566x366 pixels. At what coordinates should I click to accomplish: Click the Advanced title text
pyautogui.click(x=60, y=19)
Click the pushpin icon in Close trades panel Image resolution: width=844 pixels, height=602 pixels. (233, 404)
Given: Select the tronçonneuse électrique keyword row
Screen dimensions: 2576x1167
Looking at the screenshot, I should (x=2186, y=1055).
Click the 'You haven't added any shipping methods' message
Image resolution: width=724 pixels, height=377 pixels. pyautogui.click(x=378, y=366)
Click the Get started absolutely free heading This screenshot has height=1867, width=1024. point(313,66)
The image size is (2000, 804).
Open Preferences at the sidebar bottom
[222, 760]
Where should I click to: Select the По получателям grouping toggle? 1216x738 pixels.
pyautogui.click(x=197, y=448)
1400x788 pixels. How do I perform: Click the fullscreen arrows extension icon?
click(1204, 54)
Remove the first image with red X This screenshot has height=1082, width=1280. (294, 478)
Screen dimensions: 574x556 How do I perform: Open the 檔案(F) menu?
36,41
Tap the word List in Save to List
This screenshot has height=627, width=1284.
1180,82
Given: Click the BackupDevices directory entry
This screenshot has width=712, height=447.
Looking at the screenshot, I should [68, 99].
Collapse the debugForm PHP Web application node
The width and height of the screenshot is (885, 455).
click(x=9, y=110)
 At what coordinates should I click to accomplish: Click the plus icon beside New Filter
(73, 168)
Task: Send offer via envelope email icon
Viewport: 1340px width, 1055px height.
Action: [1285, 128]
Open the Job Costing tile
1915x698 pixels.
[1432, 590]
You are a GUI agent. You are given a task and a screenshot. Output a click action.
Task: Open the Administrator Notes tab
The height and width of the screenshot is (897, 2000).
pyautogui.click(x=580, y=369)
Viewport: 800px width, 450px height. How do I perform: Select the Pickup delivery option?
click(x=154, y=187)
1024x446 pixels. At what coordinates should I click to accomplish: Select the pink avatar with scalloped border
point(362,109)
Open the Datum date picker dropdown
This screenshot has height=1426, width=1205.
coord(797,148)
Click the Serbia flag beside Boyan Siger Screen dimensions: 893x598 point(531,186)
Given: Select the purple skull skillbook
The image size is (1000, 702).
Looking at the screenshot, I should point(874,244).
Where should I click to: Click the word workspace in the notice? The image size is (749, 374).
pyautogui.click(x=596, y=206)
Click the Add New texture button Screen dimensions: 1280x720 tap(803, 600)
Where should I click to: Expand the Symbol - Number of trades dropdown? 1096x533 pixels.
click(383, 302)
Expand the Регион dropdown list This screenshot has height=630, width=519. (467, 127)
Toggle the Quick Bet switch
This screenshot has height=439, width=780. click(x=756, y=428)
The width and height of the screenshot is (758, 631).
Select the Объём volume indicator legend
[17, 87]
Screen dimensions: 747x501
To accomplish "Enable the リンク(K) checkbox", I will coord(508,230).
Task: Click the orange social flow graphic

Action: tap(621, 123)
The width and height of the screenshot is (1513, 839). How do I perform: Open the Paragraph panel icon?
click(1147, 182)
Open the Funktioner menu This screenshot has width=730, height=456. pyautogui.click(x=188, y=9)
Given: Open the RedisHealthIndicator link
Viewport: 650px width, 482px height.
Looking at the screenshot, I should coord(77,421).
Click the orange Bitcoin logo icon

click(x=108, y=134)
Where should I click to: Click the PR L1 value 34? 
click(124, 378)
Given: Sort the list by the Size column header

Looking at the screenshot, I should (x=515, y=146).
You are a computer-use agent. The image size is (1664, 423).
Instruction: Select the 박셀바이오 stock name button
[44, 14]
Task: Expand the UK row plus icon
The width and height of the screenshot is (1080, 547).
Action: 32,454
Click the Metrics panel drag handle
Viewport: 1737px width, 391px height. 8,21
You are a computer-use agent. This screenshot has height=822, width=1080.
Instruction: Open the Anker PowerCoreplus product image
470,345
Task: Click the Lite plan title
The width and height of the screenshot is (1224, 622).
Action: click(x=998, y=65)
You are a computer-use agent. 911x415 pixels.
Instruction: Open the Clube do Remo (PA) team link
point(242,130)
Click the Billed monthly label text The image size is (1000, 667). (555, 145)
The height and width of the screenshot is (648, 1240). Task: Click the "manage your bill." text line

--- Assignment ---
Among the lines of the data, find every one that holds "computer" and copy it.

--- Solution below ---
You are a computer-use agent. The image size is (1664, 423).
You are a computer-use agent. This screenshot has height=822, width=1080.
You are a computer-use agent. 911x415 pixels.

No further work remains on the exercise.